I'm pretty certain WordPress is all about blogging...

So if even Libra's team isn't capable of posting on their own website, but
instead have to "reach out" to Facebook, it isn't too far fetched to assume
that they're sitting in Facebook's premises to begin with.

------
ilaksh
> transition to a truly permissionless and decentralized consensus

The fact that this is something that is supposed to happen at some unspecified
point in the future but the "blockchain" they have cannot handle it -- I think
its just a lie. It looks like it would require a massively different codebase
and hardfork to get to permisionless and decentralized. They are not actually
planning on doing it.

Also, the fact that its backed by Visa, Mastercard, and PayPal -- they are the
absolute enemies of cryptocurrency.

Real cryptocurrencies like Bitcoin and Ethereum will be able to scale.
Ethereum in particular has very advanced plans for rolling out very high
scalability in a matter of months.

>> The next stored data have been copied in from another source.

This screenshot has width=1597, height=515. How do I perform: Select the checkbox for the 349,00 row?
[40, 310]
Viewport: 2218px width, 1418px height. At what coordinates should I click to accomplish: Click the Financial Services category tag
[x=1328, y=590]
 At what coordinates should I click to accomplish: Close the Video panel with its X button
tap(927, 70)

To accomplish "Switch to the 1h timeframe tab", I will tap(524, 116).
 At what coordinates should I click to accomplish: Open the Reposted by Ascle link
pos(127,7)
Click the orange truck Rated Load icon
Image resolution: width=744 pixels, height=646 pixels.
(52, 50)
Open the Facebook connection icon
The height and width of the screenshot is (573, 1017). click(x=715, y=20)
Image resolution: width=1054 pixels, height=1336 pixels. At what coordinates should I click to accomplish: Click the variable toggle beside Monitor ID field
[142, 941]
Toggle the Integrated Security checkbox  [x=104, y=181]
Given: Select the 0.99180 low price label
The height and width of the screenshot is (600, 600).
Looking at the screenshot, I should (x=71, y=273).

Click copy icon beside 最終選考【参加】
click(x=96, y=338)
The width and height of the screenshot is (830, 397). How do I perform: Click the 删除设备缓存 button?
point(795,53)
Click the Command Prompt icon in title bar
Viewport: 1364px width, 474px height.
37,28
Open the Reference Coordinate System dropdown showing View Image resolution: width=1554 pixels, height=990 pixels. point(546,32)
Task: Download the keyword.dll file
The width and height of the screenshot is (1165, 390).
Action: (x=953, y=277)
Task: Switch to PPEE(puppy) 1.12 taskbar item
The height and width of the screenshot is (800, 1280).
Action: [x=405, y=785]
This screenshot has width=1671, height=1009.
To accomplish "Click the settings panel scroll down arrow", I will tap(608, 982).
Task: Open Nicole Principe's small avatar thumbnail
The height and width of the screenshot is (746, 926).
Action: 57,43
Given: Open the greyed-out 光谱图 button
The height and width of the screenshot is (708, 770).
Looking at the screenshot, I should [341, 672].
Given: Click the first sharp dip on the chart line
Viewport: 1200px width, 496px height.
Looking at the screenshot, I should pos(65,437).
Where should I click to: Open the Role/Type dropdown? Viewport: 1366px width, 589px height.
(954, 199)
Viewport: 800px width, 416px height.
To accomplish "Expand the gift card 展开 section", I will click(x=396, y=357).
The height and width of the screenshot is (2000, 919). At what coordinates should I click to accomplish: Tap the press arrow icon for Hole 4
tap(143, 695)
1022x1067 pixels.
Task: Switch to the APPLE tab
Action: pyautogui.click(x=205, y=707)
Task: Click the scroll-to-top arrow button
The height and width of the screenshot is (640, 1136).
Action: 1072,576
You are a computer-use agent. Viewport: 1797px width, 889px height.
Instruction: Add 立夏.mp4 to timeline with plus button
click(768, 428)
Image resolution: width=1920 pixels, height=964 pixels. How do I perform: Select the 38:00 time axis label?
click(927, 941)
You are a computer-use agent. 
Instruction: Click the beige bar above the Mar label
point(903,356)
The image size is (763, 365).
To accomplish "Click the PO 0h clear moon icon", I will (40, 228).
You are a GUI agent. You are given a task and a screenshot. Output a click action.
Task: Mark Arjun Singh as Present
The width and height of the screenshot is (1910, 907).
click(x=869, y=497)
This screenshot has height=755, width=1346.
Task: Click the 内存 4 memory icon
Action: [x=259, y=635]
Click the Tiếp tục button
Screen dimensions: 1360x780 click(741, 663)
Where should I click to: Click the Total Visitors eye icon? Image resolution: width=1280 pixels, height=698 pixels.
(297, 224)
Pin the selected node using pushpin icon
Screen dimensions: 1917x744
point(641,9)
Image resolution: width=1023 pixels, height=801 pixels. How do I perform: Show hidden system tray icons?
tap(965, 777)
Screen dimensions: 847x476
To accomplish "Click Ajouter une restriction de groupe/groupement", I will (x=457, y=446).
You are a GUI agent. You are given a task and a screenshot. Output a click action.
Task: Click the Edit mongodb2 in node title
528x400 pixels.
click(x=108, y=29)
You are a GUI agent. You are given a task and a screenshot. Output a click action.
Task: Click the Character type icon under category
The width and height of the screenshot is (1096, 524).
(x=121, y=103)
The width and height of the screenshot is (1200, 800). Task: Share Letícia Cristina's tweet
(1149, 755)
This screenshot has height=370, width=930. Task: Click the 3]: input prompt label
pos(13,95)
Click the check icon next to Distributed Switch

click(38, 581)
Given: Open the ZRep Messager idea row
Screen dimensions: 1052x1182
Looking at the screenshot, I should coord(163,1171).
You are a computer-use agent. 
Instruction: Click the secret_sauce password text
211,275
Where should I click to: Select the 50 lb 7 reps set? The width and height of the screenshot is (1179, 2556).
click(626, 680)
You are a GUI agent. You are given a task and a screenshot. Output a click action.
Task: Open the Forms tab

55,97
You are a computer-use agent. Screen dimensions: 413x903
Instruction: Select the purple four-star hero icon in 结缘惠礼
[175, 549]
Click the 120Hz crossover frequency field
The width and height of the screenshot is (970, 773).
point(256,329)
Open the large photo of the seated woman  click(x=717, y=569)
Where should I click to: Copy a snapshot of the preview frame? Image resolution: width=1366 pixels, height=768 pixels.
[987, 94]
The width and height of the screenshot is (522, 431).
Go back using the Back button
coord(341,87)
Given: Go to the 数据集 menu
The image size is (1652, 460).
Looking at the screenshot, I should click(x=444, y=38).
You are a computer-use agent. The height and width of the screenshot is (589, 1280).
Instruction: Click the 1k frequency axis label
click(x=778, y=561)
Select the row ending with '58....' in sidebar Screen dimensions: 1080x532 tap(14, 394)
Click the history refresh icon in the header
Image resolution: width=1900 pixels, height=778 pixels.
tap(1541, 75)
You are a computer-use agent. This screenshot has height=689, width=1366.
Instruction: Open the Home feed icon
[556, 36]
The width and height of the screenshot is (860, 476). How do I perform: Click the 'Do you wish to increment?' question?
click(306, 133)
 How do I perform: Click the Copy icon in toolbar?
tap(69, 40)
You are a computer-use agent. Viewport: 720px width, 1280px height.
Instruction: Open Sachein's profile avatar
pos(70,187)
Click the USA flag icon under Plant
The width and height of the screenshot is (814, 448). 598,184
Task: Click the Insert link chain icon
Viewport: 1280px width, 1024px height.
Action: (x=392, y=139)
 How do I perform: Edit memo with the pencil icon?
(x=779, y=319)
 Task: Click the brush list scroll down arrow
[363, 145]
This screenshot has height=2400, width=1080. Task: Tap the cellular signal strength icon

That is what I support.

I do not think it makes sense to use a fake "cryptocurrency" just so that the
old companies can continue to get a cut of my transactions and the government
can more easily control my money if they want.

------
SuperNinjaCat
My immediate gut reaction to this entire thing (and again, this is only a
personal viewpoint not held by others) is along the lines of: What could go
wrong with giving one of the most shady corporations on the planet the
permission to print its own currency?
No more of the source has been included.